Thursday, September 16, 2010

Tim BL's talk on Linked Data

I learned a lot from Tim Berners-Lee's TED talk from February 2009 about Linked Data. He talks a bit about his motivation for inventing the Web, which was that the data he encountered at CERN was in all different formats and on all different computer architectures and he spent a huge fraction of his time writing code to translate one format to another. He talks about how much of the world's data is still locked up in information silos -- a million disconnected little islands -- and how many of the world's most urgent problems require that data be made available across the boundaries between corporations, organizations, laboratories, universities, and nations. He has laid out two sets of guidelines for linked data. The first is for the technical crowd:

  1. Use URIs to identify things.
  2. Use HTTP URIs so that these things can be referred to and looked up ("dereferenced") by people and user agents.
  3. Provide useful information about the thing when its URI is dereferenced, using standard formats such as RDF/XML.
  4. Include links to other, related URIs in the exposed data to improve discovery of other related information on the Web.

The second set is for a less technical crowd:

  1. All kinds of conceptual things, they have names now that start with HTTP.
  2. I get important information back. I will get back some data in a standard format which is kind of useful data that somebody might like to know about that thing, about that event.
  3. I get back that information it's not just got somebody's height and weight and when they were born, it's got relationships. And when it has relationships, whenever it expresses a relationship then the other thing that it's related to is given one of those names that starts with HTTP.

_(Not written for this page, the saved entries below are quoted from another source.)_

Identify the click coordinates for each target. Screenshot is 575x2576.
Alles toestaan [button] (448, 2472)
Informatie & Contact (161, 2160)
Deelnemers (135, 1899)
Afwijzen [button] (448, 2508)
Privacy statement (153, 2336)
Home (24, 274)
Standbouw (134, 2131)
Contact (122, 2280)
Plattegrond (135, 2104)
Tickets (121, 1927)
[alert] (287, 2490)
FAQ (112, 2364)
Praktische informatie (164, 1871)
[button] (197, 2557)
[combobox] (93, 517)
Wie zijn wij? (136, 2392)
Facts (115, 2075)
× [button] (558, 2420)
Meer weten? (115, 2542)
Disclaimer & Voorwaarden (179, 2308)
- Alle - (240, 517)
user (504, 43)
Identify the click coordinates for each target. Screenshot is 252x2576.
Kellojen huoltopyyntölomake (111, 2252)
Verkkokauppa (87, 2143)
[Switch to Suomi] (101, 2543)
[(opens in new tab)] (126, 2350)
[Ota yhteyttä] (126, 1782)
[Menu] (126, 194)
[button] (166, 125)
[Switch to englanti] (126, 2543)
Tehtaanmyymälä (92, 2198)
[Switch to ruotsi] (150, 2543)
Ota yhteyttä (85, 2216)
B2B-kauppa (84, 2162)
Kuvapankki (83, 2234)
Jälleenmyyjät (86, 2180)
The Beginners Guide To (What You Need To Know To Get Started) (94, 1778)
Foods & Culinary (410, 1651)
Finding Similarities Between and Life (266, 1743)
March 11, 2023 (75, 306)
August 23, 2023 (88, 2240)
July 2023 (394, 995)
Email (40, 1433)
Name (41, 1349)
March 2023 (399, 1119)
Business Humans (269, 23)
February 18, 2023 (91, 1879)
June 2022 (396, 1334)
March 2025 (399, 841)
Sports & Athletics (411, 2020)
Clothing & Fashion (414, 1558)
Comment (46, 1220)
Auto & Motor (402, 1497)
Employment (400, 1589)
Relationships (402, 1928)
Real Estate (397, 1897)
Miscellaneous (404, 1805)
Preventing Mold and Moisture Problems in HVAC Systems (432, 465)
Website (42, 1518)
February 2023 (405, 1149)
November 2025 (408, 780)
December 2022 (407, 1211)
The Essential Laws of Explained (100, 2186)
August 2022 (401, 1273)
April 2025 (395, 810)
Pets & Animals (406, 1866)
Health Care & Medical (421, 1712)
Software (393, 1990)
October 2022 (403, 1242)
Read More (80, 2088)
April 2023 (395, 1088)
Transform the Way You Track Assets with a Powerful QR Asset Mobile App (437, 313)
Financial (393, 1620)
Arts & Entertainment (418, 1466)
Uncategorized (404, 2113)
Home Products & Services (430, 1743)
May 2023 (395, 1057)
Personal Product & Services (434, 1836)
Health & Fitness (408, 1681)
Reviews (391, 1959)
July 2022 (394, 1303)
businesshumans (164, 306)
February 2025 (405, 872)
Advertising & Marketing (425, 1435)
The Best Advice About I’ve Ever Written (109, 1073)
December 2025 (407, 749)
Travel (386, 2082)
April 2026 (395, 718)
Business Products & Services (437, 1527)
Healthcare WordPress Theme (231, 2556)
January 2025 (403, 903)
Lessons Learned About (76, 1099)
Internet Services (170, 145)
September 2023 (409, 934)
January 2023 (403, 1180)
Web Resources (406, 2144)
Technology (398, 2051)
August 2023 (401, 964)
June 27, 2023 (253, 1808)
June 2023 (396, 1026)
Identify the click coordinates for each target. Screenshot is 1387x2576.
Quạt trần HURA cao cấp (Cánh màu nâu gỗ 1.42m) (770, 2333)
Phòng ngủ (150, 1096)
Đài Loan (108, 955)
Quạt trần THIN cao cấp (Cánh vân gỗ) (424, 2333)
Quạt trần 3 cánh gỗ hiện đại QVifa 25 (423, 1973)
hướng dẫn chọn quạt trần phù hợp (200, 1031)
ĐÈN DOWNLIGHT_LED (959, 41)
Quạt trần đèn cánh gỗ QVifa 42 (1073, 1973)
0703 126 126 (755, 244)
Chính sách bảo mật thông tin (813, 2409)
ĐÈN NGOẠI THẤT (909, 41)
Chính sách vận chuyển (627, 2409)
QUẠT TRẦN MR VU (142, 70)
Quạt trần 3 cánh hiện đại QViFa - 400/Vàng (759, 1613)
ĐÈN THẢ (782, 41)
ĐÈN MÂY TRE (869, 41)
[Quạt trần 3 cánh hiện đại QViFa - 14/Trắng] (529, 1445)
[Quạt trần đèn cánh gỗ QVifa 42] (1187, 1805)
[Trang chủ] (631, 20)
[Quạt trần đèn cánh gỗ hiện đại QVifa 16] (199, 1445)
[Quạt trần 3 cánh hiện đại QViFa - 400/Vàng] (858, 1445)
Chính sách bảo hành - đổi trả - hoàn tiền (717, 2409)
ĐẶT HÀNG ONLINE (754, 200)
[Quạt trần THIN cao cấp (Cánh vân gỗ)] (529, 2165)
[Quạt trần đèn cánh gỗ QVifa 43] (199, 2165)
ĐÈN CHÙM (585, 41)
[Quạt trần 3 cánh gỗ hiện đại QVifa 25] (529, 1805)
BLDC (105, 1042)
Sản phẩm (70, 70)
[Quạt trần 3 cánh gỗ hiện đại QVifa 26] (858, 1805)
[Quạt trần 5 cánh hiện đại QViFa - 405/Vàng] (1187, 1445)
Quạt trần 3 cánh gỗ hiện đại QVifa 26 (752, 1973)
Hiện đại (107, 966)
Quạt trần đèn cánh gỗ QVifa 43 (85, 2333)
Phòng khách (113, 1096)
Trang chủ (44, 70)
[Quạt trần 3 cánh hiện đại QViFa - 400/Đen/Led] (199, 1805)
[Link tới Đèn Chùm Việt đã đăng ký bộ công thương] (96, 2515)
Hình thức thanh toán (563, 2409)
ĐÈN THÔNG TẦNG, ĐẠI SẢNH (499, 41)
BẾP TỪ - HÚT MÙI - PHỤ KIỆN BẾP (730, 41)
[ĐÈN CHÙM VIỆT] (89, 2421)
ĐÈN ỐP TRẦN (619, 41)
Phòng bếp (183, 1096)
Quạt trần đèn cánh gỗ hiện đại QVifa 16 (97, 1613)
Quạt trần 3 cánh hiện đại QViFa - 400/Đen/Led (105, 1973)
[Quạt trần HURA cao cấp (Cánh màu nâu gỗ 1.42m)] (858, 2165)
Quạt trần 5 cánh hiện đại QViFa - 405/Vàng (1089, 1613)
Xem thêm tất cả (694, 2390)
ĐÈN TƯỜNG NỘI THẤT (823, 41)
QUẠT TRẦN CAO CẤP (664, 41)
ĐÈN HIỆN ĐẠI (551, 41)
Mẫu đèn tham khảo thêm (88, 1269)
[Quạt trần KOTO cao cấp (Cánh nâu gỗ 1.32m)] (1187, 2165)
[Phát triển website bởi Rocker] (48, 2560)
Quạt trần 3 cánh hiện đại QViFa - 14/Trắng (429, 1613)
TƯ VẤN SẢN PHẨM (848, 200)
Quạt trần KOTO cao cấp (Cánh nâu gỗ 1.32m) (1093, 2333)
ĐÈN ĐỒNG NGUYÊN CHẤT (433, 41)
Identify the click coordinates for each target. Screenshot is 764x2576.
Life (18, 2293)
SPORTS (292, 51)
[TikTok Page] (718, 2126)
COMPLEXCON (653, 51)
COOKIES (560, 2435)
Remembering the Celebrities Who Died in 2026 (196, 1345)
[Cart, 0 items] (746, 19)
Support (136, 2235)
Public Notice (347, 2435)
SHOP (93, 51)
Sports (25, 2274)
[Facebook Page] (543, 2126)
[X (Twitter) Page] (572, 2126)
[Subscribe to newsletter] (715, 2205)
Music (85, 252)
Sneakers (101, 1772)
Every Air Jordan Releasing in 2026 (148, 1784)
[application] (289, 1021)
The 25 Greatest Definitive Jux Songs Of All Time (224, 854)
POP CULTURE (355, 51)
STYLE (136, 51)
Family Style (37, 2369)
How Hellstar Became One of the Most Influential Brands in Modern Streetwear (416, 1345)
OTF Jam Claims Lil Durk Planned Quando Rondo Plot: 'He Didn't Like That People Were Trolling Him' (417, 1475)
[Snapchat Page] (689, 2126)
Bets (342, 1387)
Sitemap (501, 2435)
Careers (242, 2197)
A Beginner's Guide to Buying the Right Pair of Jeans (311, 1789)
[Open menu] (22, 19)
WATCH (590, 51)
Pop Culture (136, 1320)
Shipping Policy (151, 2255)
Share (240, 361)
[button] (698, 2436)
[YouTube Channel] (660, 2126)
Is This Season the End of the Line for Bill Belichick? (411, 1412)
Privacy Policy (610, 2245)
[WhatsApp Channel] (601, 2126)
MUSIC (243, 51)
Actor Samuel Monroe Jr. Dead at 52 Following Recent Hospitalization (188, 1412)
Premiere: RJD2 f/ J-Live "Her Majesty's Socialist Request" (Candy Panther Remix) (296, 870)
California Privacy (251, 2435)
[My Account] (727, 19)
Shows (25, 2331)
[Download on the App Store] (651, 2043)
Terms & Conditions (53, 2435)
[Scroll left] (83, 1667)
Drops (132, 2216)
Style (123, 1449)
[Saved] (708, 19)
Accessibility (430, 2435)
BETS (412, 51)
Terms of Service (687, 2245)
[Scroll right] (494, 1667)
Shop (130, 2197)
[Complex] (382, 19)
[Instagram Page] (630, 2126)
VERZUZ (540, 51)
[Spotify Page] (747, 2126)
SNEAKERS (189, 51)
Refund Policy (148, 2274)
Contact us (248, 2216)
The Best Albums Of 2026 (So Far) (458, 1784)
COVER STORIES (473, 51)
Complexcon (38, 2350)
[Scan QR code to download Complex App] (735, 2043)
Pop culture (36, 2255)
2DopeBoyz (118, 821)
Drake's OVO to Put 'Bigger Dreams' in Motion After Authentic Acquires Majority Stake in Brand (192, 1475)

It's a very eloquent talk, reminding me in places of David Gelernter's prophetic book Mirror Worlds.

What's remarkable about the Linked Data idea is that, as much as people tend to dismiss the whole semantic web vision, it really is making remarkable progress. The diagram above shows several interlinked websites with large and mutually compatible data sets.
  • DBPedia aims to extract linked data from Wikipedia and make it publicly available.
  • YAGO is a huge semantic knowledge base. Currently, YAGO knows more than 2 million entities (like persons, organizations, cities, etc.). It knows 20 million facts about these entities.
  • brings information about languages, words, characters, and other human language-related entities to the Linked Data Web and Semantic Web.
  • The Calais web service is an API that accepts unstructured text (like news articles, blog postings, etc.), processes them using natural language processing and machine learning algorithms, and returns RDF-formatted entities, facts and events. It takes about 0.5 to 1.0 second depending on how big a document you send and the size of your pipe.
  • Freebase is an open repository of structured data of more than 12 million entities. An entity is a single person, place, or thing. Freebase connects entities together as a graph.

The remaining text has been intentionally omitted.